Prep: 15 Mins Cook: 120 Mins
Let this hearty stew simmer while you are out in the yard raking leaves and picking the last of summer's bounty. Serve with warm flour tortillas, and your favorite fruit pie for dessert.

South-of-the-Border Beef and Vegetable Stew


  • 2 tbls. vegetable oil
  • 3 (1 lb.) beef stew meat, cut into 1-inch pieces
  • 1 jar (16-oz.) ORTEGA Salsa - Homestyle Recipe (Mild)
  • 1 can (15-oz.) beef broth
  • 2 medium zucchini, cut in half lengthwise, sliced
  • 1 can (15-oz.) black beans, rinsed and drained
  • 3/4 cups frozen corn
  • 1 Toppings:
  • 1 tomato, chopped
  • 1 cup sour cream
  • 2 tbls. chopped cilantro
  • 2 tbls. sliced green onion


HEAT oil in large saucepan. 4-quart pan.

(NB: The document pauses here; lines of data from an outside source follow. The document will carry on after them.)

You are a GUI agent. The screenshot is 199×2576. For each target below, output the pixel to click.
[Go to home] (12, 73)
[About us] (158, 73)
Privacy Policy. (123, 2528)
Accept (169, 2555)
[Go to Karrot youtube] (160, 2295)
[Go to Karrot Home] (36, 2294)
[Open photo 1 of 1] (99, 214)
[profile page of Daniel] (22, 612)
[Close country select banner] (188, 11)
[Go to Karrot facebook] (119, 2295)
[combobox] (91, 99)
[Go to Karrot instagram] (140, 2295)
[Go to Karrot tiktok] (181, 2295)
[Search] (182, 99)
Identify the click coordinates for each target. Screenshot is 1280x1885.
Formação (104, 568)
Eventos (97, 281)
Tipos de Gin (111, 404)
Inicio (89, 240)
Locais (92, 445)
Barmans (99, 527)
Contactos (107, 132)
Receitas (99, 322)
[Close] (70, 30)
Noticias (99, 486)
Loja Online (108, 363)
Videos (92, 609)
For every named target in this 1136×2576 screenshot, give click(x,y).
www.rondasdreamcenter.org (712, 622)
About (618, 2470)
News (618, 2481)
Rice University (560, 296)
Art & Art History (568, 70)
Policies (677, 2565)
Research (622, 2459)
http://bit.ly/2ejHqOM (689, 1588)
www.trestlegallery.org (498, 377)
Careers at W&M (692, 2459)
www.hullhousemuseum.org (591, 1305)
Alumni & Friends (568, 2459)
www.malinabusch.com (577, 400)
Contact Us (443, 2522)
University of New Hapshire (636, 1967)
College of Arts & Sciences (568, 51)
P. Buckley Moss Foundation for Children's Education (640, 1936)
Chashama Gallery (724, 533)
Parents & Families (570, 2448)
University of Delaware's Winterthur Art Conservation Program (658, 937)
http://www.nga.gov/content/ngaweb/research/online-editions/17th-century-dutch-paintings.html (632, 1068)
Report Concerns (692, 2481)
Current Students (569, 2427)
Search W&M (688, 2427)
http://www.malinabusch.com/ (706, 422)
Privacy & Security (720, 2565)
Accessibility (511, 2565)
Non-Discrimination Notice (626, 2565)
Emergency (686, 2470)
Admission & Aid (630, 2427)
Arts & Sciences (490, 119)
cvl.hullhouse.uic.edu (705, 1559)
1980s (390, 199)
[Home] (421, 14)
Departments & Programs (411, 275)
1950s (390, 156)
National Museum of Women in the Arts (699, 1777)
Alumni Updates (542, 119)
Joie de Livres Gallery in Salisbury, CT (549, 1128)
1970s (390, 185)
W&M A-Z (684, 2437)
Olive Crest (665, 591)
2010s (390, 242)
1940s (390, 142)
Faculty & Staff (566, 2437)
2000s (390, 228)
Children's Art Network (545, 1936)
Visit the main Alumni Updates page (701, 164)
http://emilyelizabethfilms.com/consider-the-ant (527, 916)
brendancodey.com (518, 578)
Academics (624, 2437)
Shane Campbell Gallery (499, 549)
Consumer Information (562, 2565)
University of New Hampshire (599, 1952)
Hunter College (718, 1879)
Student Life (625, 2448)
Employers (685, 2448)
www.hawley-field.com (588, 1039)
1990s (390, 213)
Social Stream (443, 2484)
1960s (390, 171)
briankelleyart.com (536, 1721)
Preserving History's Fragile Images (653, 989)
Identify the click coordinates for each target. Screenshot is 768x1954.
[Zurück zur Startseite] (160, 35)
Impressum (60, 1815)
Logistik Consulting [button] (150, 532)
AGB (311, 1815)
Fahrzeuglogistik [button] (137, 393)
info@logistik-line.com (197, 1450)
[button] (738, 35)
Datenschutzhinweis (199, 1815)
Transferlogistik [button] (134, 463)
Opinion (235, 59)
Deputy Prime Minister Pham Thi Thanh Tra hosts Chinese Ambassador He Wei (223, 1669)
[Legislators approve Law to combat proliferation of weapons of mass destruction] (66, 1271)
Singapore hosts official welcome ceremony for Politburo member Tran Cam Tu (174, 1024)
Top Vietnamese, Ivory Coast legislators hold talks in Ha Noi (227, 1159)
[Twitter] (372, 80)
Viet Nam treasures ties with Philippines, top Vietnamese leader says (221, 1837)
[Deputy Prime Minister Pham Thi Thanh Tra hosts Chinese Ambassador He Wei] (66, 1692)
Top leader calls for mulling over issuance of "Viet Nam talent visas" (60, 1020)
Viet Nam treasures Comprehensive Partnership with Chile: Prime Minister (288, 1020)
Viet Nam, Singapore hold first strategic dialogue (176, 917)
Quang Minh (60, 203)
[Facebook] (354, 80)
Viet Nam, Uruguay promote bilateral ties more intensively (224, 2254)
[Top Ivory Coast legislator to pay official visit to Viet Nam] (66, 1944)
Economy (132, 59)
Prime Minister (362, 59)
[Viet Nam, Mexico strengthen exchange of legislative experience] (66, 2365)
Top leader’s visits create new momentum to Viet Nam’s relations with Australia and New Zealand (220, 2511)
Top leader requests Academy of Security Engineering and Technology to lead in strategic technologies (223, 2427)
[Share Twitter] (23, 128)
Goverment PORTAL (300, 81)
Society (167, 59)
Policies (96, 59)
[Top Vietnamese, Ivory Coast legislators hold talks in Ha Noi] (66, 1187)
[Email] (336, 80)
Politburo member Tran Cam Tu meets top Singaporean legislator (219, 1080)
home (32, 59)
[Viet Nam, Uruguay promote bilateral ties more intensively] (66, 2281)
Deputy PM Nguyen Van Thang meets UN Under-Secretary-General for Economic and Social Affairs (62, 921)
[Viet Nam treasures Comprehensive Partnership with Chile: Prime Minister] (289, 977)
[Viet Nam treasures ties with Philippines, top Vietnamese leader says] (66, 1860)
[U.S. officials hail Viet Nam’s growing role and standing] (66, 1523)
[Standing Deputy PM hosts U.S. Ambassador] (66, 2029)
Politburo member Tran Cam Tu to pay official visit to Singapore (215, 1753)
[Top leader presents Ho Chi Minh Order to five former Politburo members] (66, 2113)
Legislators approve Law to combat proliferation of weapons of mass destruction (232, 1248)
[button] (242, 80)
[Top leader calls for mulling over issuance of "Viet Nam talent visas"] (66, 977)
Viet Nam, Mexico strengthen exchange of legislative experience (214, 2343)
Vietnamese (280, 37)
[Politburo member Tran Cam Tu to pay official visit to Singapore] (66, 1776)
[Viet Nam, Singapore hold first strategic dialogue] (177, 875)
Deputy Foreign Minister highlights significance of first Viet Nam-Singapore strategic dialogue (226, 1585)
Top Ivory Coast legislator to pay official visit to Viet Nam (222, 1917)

Add ½ of beef; brown. Remove from pan; repeat with remaining beef. Pour off drippings. Place beef, salsa and broth in saucepan; cover. Cook over low heat for 1 to 1-1/4 hours or until beef is tender. Add zucchini, beans and corn; cover. Cook over low heat for 15 to 20 minutes or until zucchini is tender. Season with salt and ground black pepper. Top with tomato, sour cream, cilantro and green onion.